Dear all,
Background
I have RNA-seq data of diverse tissues and timings of some species. The species has two morphs (for each we have one genome) and I used pangenomic tools to build a pangenome, and then pantranscriptomic software to map reads and quantify their expression. Specifically, i used the pangenome graph builder (pggb) to build such pangenome. Then, I used the vg toolkit (e.g., this) to map reads, and then rpvg (see), a very recent software, to quantify transcript expression.
What I have
At this point, out of rpvg, I get files containing containing (i) length, (ii) effective length, (iii) read counts, and (iv) TPMs for each isoform as well as with the allele-specificity (i.e., since I have a pangenome, it is mapping over the best path).
Goal
Now, I would like to perform differential expression analysis over my data.
My question
Since I have read counts (and not estimated counts), I have put sleuth and other software aside.
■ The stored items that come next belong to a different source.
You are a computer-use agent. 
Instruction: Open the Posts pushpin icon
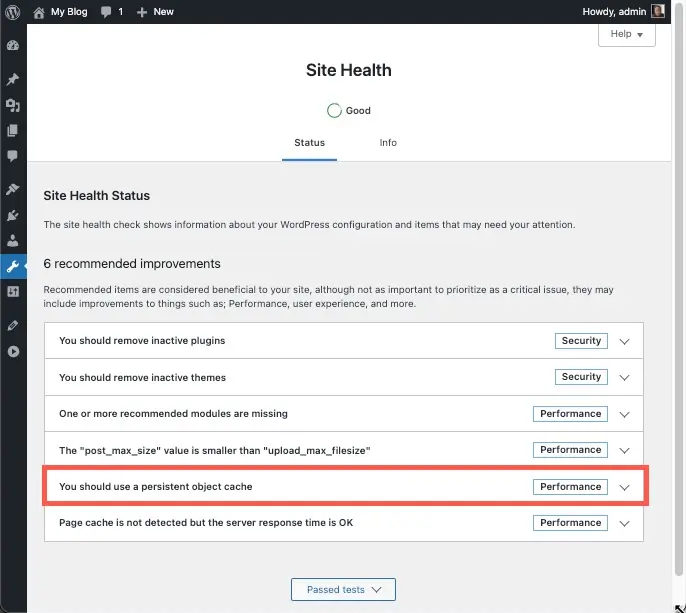click(x=13, y=80)
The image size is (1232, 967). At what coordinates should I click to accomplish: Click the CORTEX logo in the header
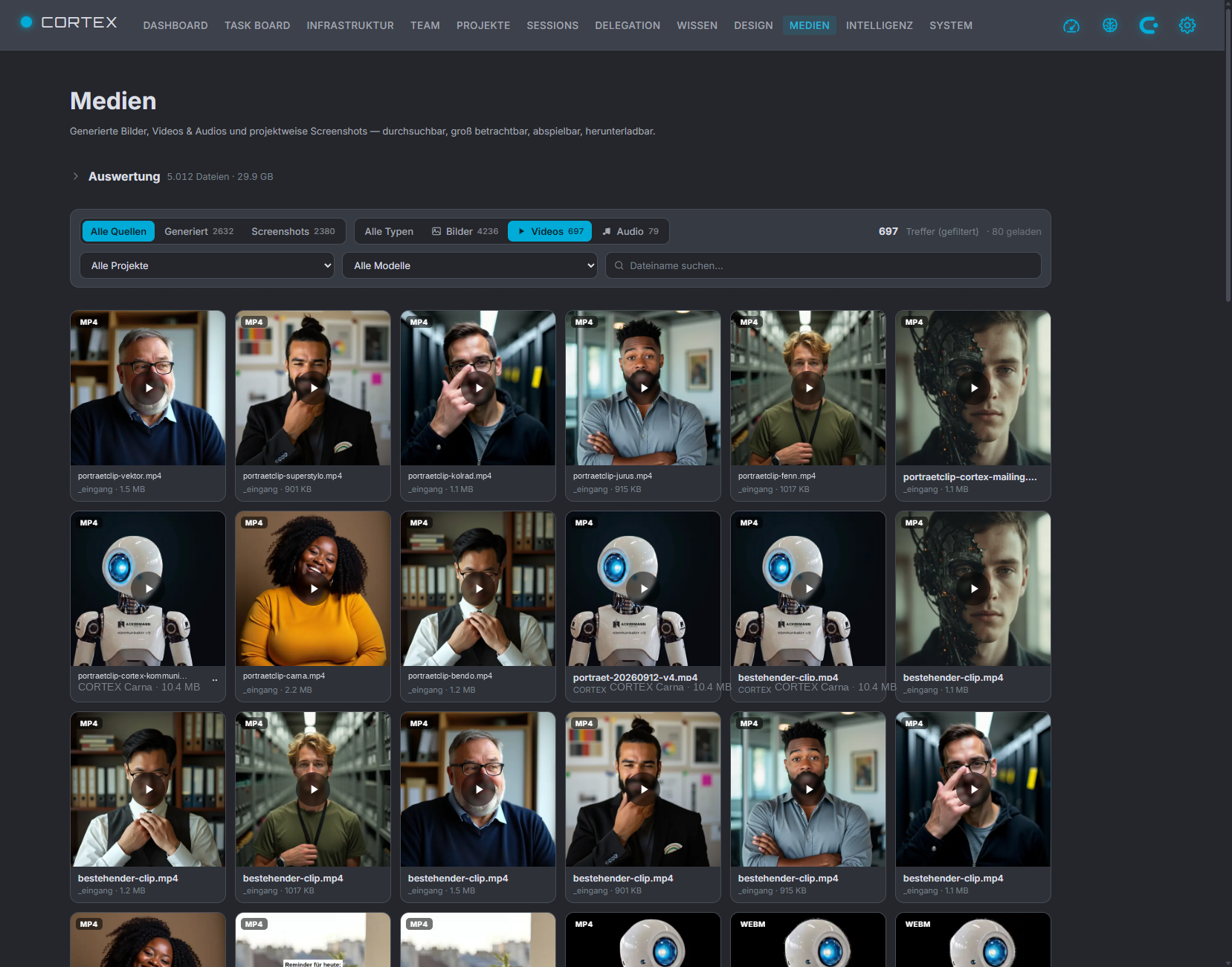click(68, 22)
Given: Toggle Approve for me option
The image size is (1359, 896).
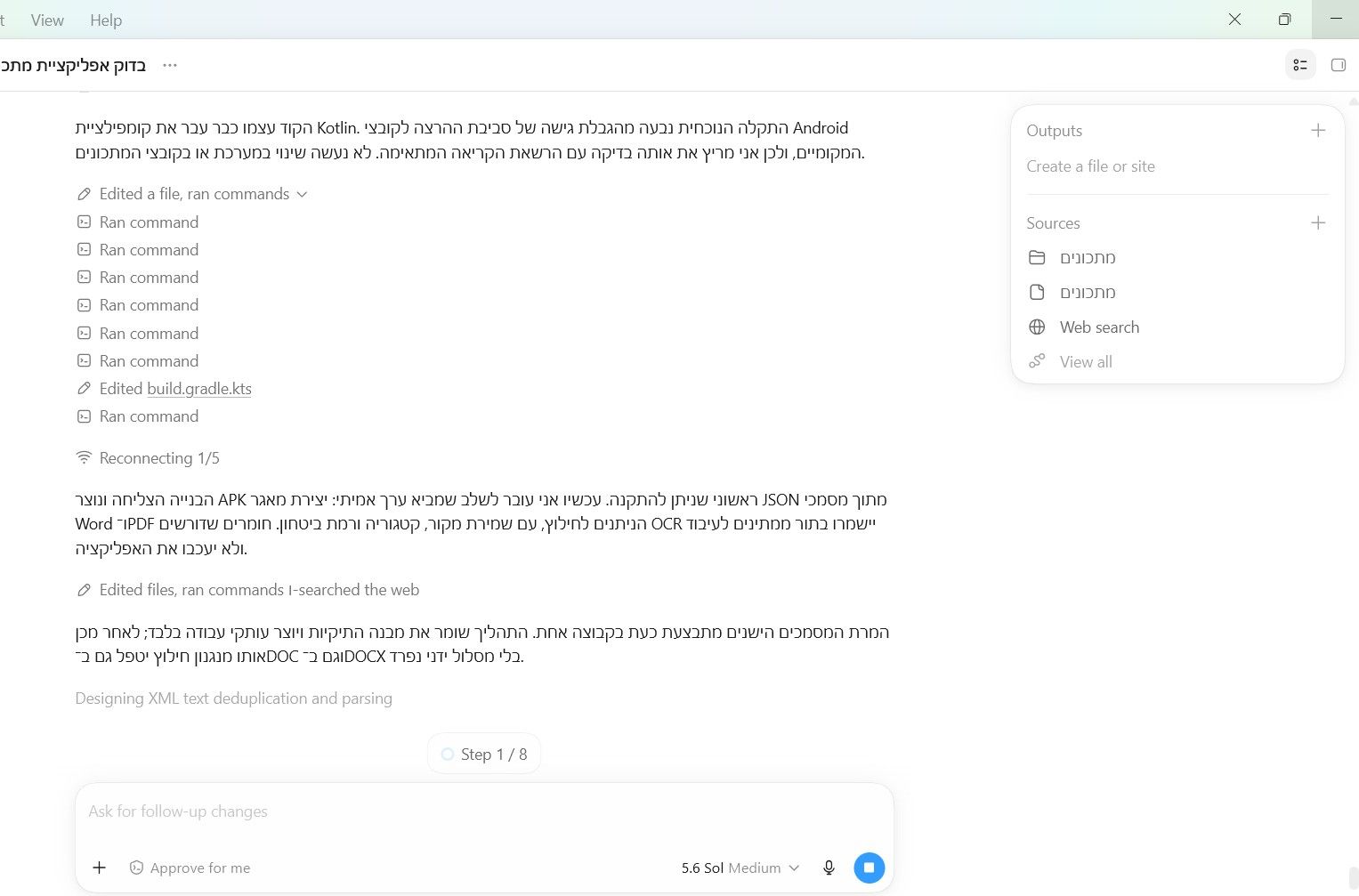Looking at the screenshot, I should (x=190, y=868).
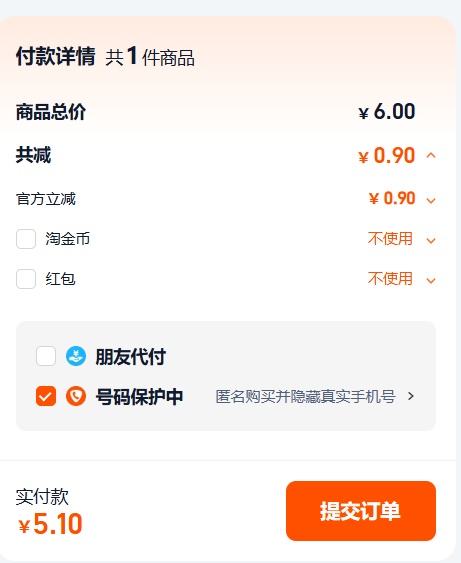Open the 淘金币 usage dropdown arrow
This screenshot has width=461, height=563.
(x=431, y=240)
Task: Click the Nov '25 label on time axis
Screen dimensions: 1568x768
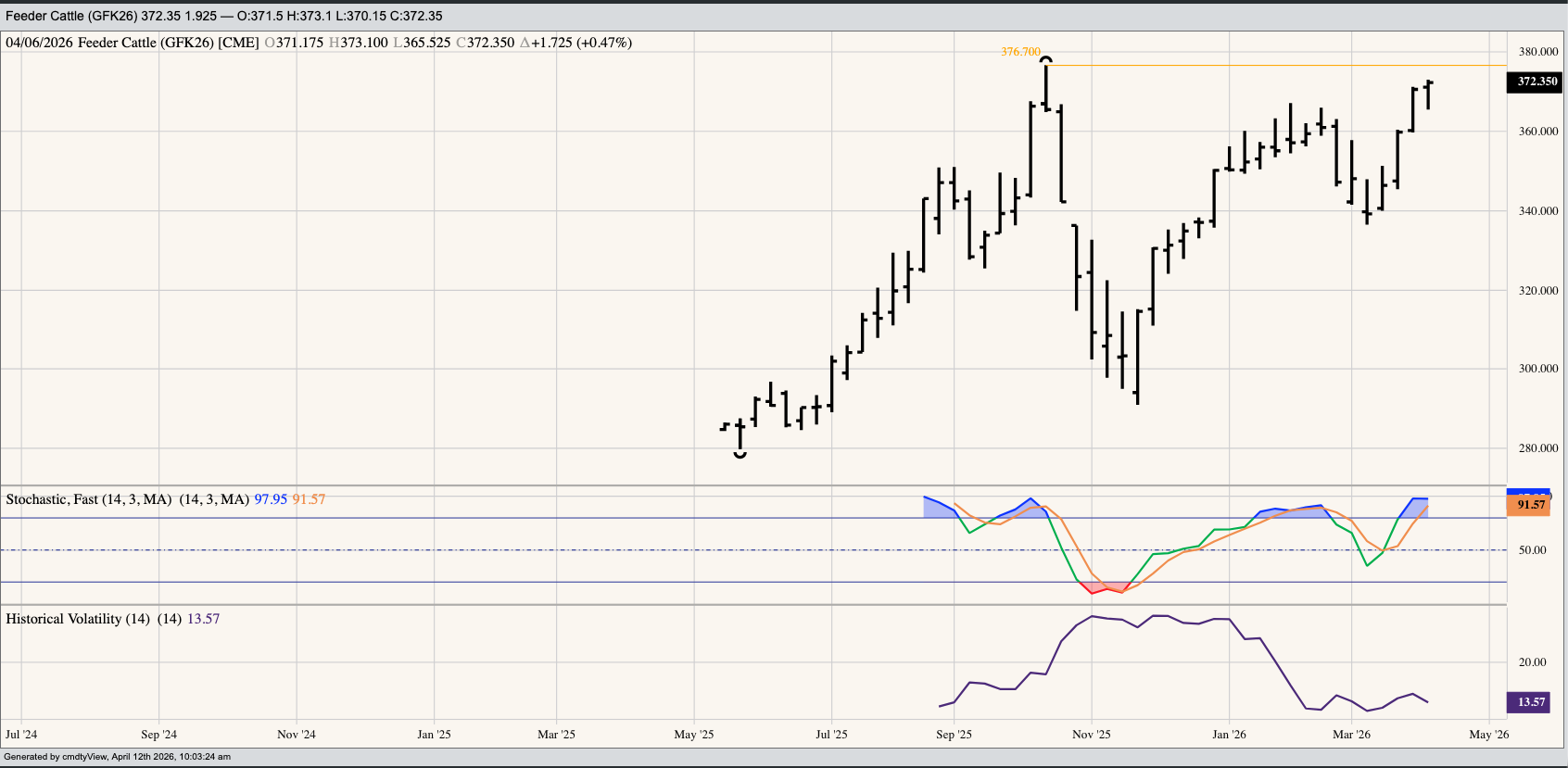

I am thinking that edgeR could be a good software, since I have table of read counts.
However, I have some concerns:
I know that, from the edgeR user's guide, it clearly states that edgeR can be applied to any genomic features, as long as it is read counts that are used. But, I would still like to have some confirmation that, even in that specific case of isoform and allelic specificity, the main assumption of the model used are not broken (e.g.., the loci are overlapping). On the other hand, all the concerns about assigning mapped read to one or another isoform or allele have been taken care of by the previous pipeline, so I am still thinking that this could work.
Conclusion
Any comments on the use of edgeR in that case, or suggestion on other software that I may use, would be most welcome.
Thank you for reading me, Luca